Criterion (vi): The Monastery symbolises two significant events in world history that occurred in the same year, 1492, namely the final expulsion of the Muslim power from the Iberian Peninsula and the discovery of the American continent by Christopher Columbus. Its influence on the evangelisation of the Americas was substantial; the statue of Santa María de Guadalupe became a powerful symbol of the Christianisation of much of the New World. The Monastery was, and remains, a centre of pilgrimage for the Western world and Latin America.
The property covers an area of 1.10 ha, with a 44 ha buffer zone and contains all the necessary elements to convey its Outstanding Universal Value. Material integrity has been largely preserved given that the monastery has been in continuous use since its construction. Restoration and maintenance works have been carried out continuously since 1908 but no interventions have caused alterations to the monument.
Currently inhabited and governed by the Franciscan community, the monastery retains all its heritage richness and strength, welcoming many visitors, tourists, and pilgrims all year round and during particular holidays, and therefore maintaining its functional integrity.
Like any religious establishment that has been in use constantly since its construction, the monastery has buildings of different styles and periods. Inhabited for more than four centuries by the same Order, the Order of St. Jerome, it has undergone restorations and reconstruction works. However, the ensemble retains its original form and appearance. The most recent restoration works have met modern conservation standards.

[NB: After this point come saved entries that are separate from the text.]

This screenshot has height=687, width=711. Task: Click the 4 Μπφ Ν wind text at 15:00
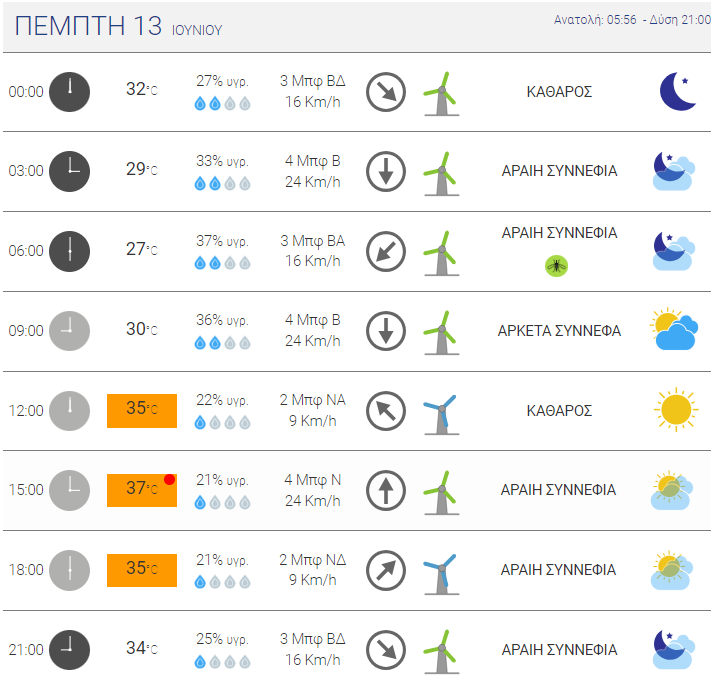point(313,479)
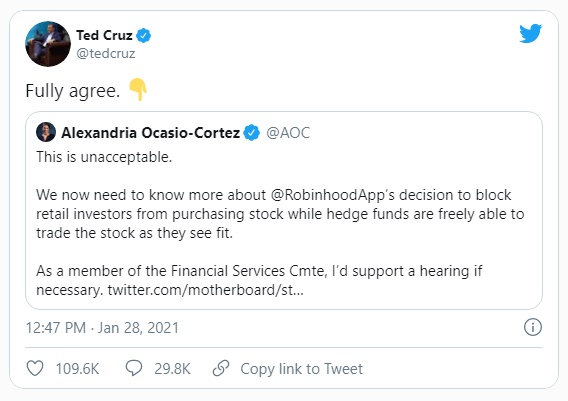Like the tweet with heart icon
Image resolution: width=568 pixels, height=401 pixels.
(35, 368)
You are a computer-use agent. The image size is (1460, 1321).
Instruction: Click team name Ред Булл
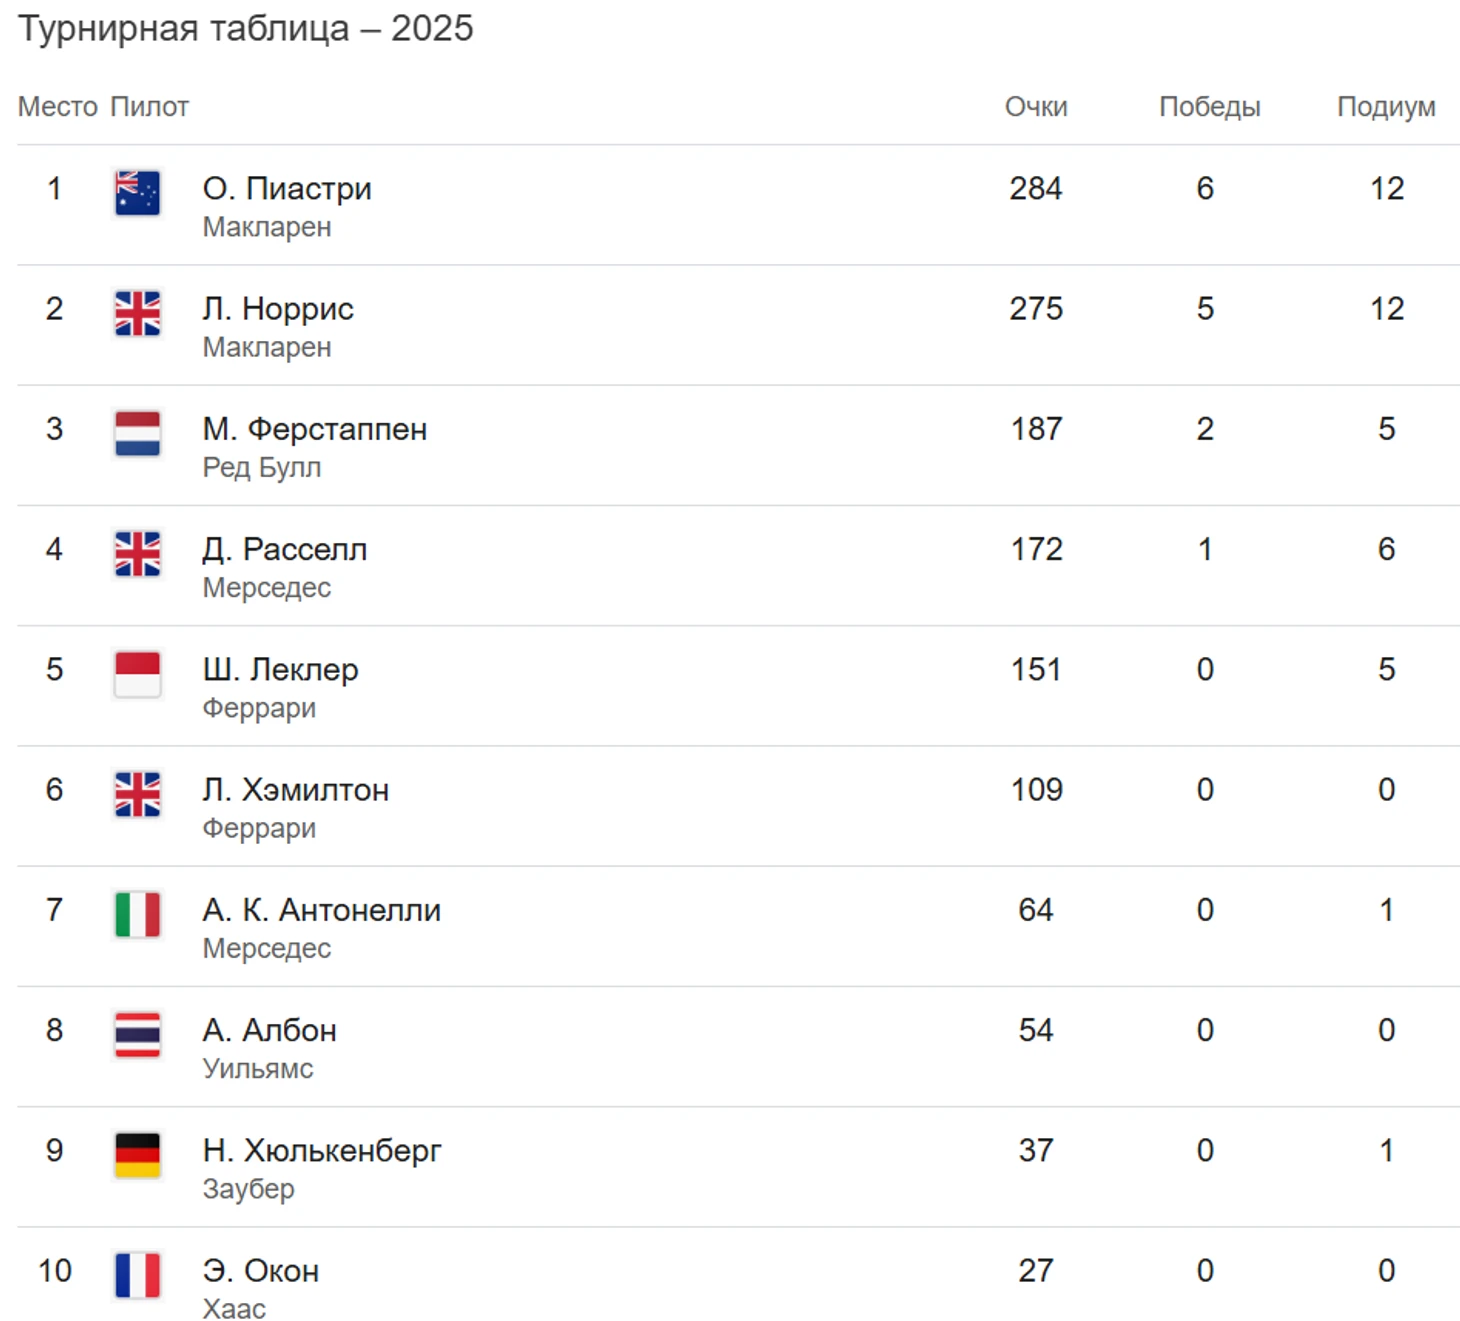tap(262, 467)
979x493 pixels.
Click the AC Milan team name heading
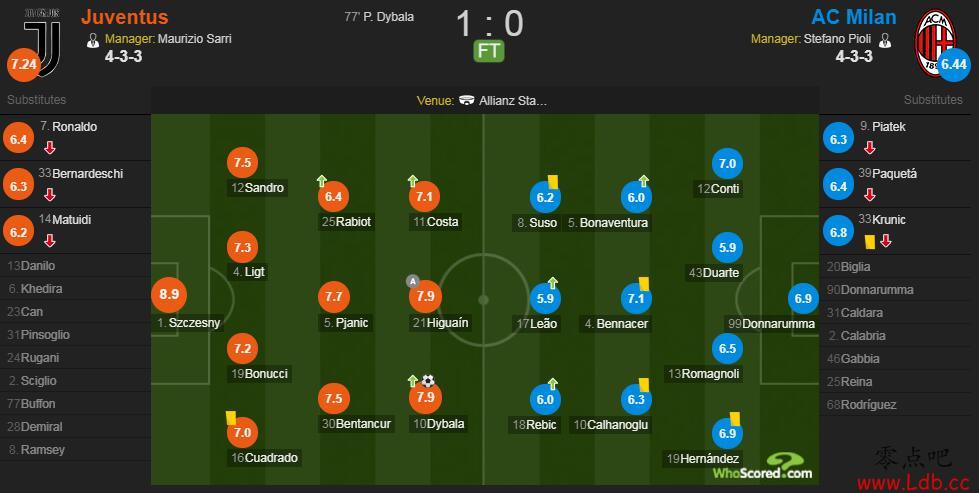coord(854,17)
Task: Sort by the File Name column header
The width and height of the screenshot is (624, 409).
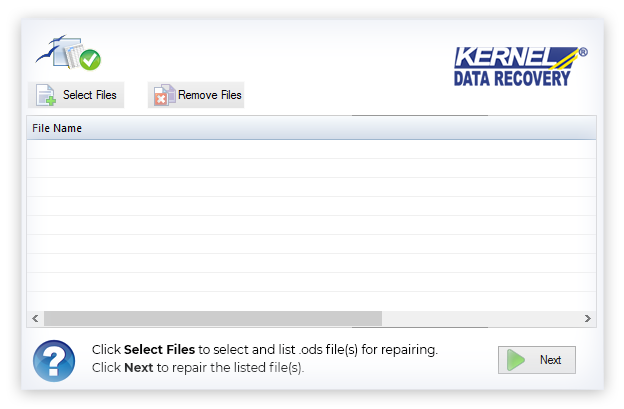Action: pyautogui.click(x=57, y=128)
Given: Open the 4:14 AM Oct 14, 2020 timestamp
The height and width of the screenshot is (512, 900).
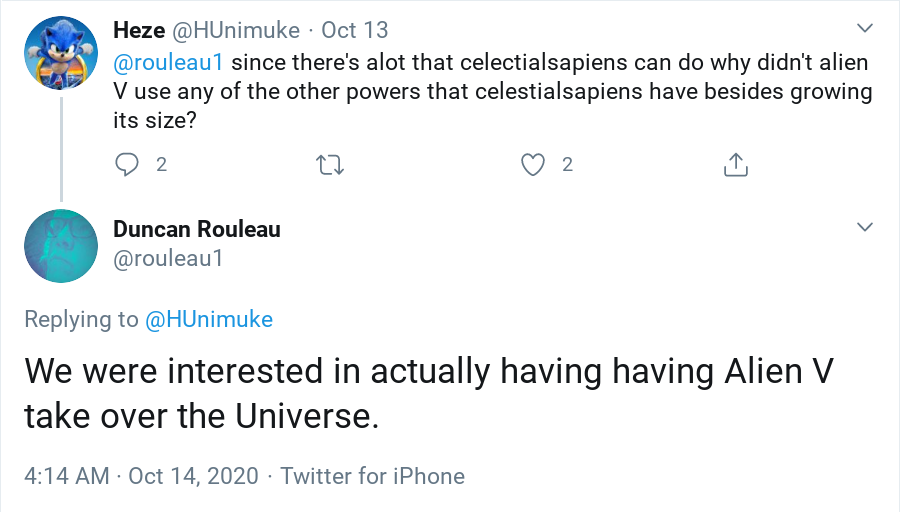Looking at the screenshot, I should (x=141, y=476).
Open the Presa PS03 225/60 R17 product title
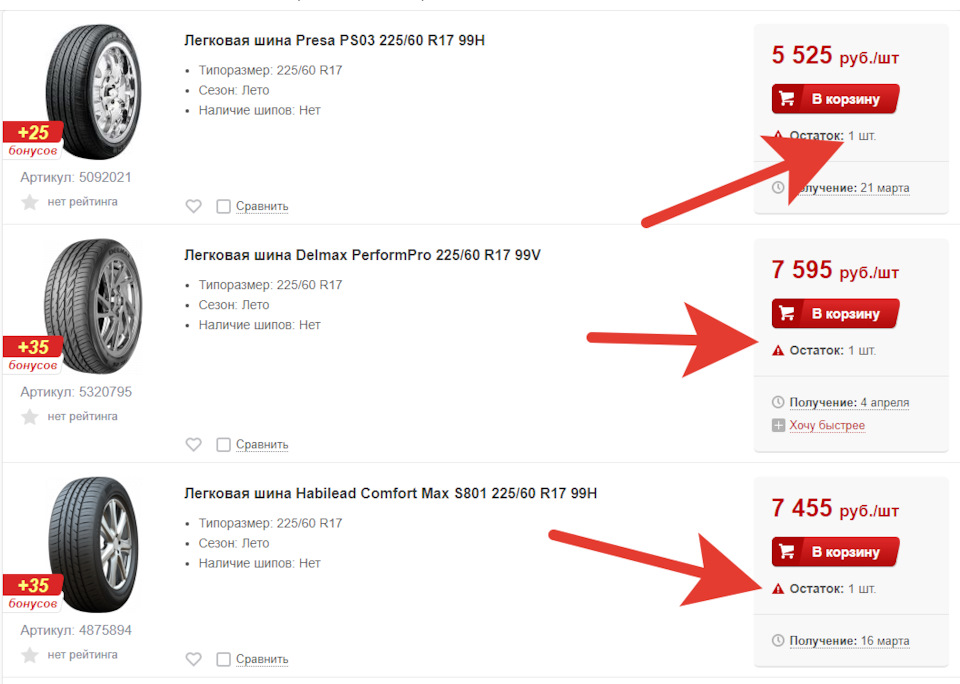Screen dimensions: 960x684 click(335, 40)
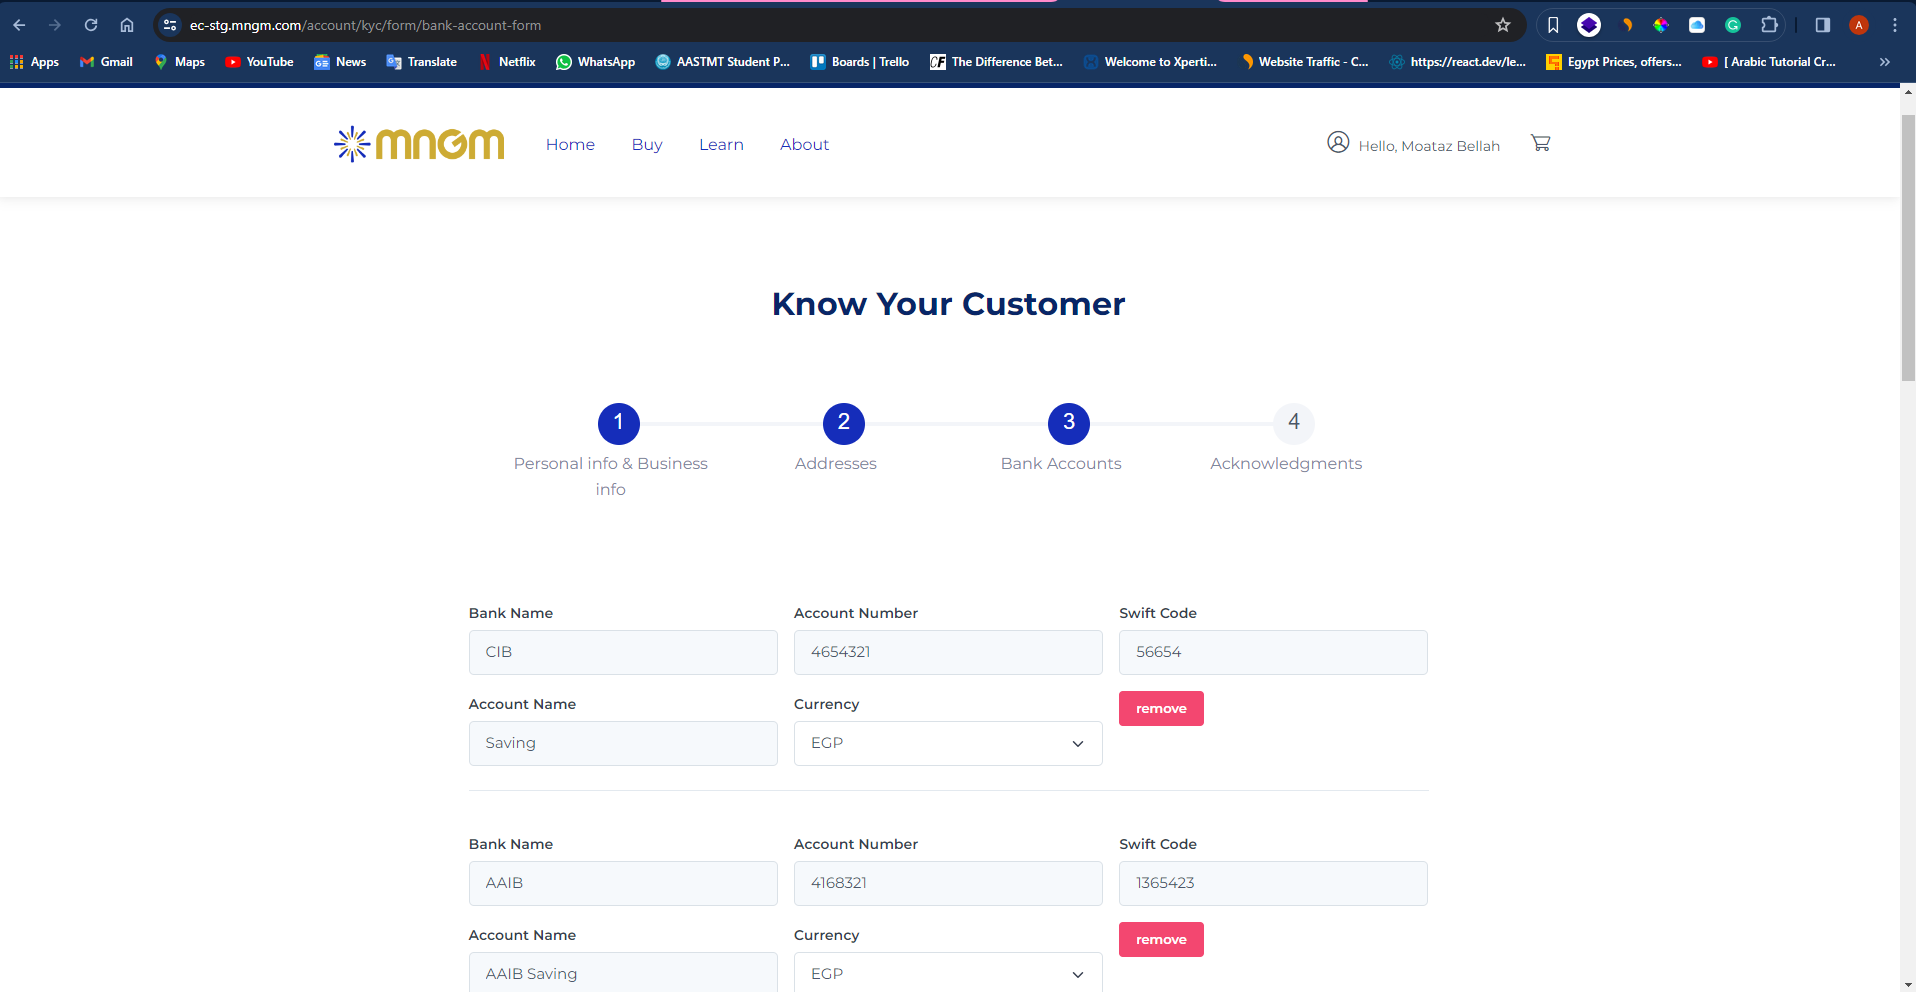Screen dimensions: 1916x992
Task: Open the Buy menu item
Action: click(647, 145)
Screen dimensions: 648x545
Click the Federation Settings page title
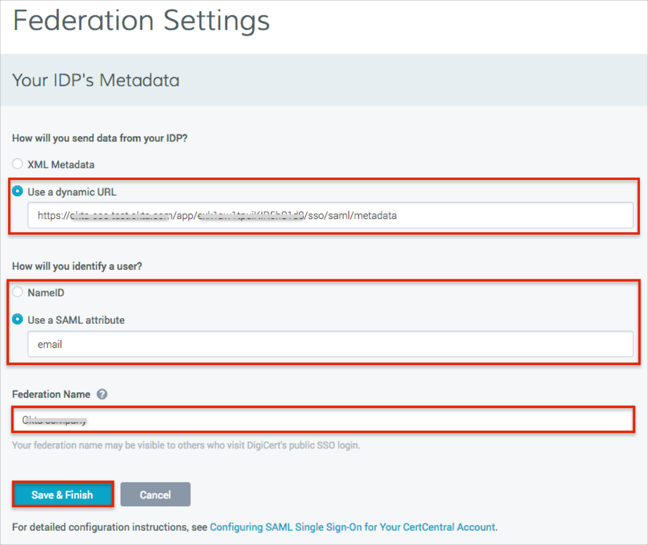pos(141,21)
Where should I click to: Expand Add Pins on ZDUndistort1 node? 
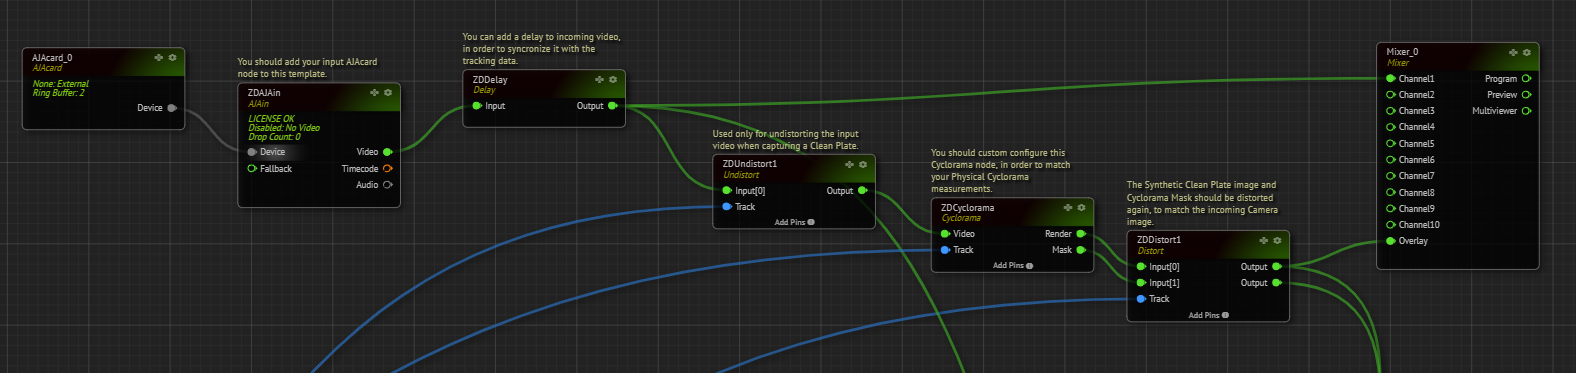pos(794,222)
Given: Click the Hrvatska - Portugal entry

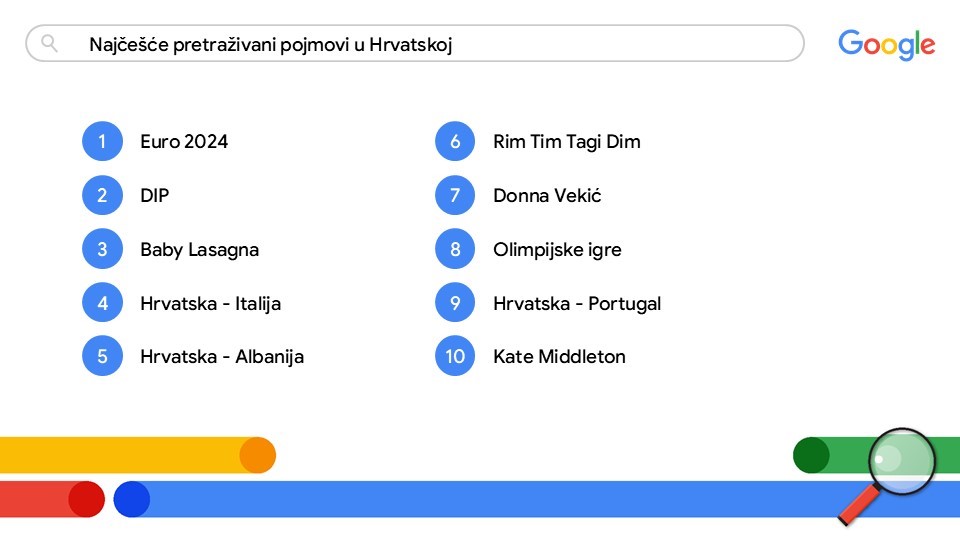Looking at the screenshot, I should pos(577,304).
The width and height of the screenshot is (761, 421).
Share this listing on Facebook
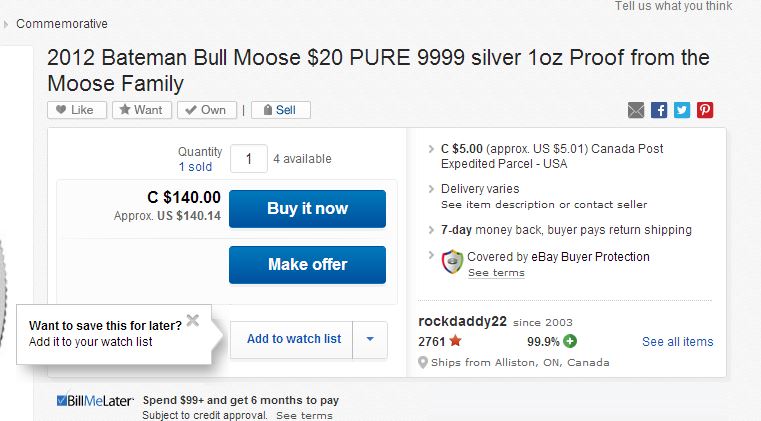coord(659,110)

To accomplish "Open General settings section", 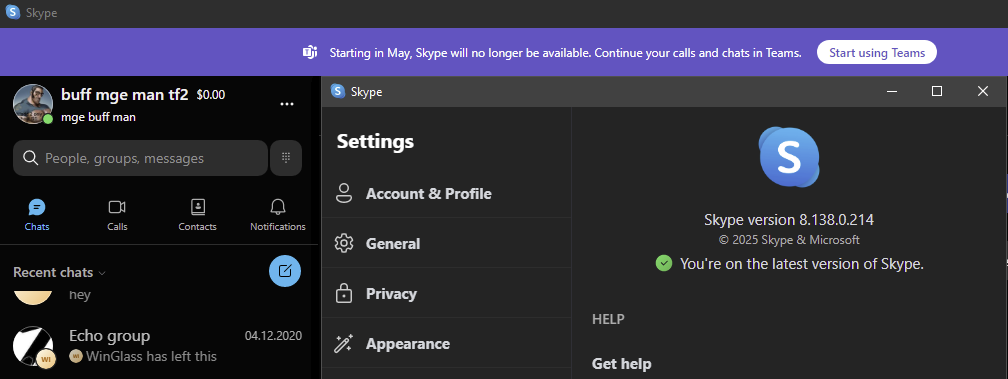I will click(x=446, y=243).

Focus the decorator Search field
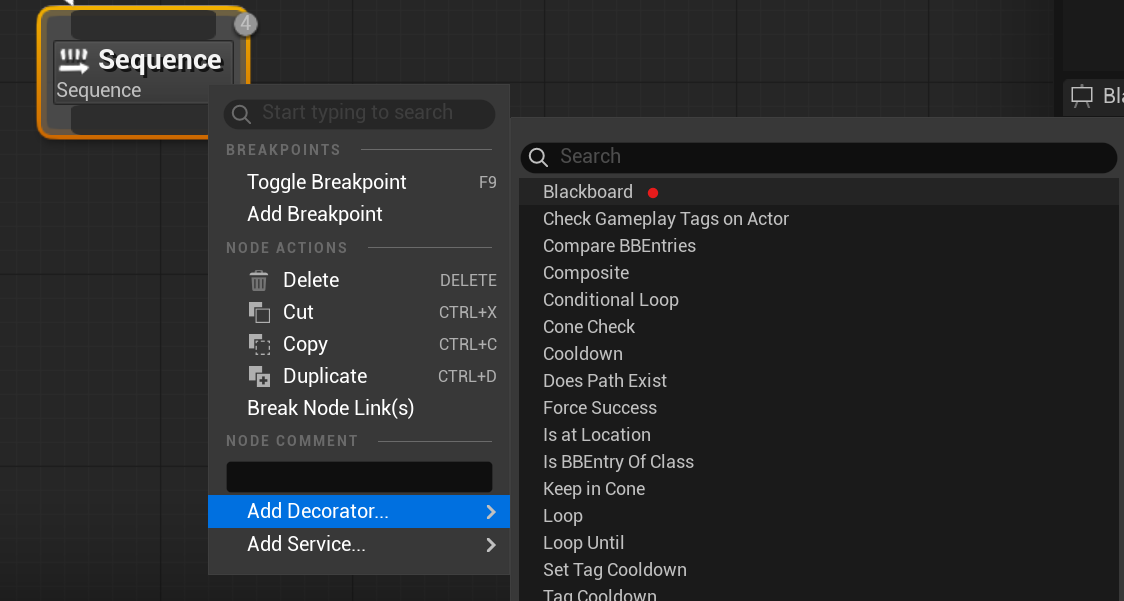click(830, 157)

The Franciscan community, with the necessary support of national, regional, and provincial institutions, has maintained, in addition, an interesting cultural work through the study and publication of its archives and the formation of a large library well catalogued and used by researchers.
Protection and management requirements
The Royal Monastery of Guadalupe belongs jointly to the Archbishopric of Toledo, the Government of Spain, and Bética Province of the Franciscan Order, as stipulated in the Royal Ordinance of 20 May 1908 and 22 May 1915, and the canonical Decree of 8 August 1908.
The Law 16/1985 on Spanish Historical Heritage legally protects the property and the Law 2/1999 on Historical and Cultural Heritage of Extremadura. The Royal Decree as a National Historic and Artistic Monument in 1879 was expanded to the whole of its buildings in 1929. In addition, the monastery, located in the town of Guadalupe, was declared a Historical-Artistical Complex in 1943.
Direct management of the property is the responsibility of the regional Government of Extremadura in partnership with the Franciscan community of Guadalupe. The management is carried out according to a Master Plan developed in 2006, which rationalises the interventions and contains a detailed study of the needs and conditions of the different buildings. In addition to setting objectives and methodology, the Plan is a valuable tool to optimise resources and channel investments from administrations (regional and central governments), the Franciscan community, and private entities involved.
The Town Council of Guadalupe is responsible for preparing and revising the General Municipal Plan for the urban planning of the municipality, including a Special Protection Plan for the Historical-Artistical Complex and the establishment of a buffer zone.
The Royal Monastery has the subsidiary protection of Integrated Rehabilitation Area of Guadalupe, an office under the authority of the Directorate General of Cultural Heritage of the Department of Education and Culture of the regional government, which has a priority task of safeguarding cultural properties in the region, ensuring compliance with current national and regional legislation and maintaining the Outstanding Universal Value of the property. In order to achieve these goals, it has organised new offices for heritage site management.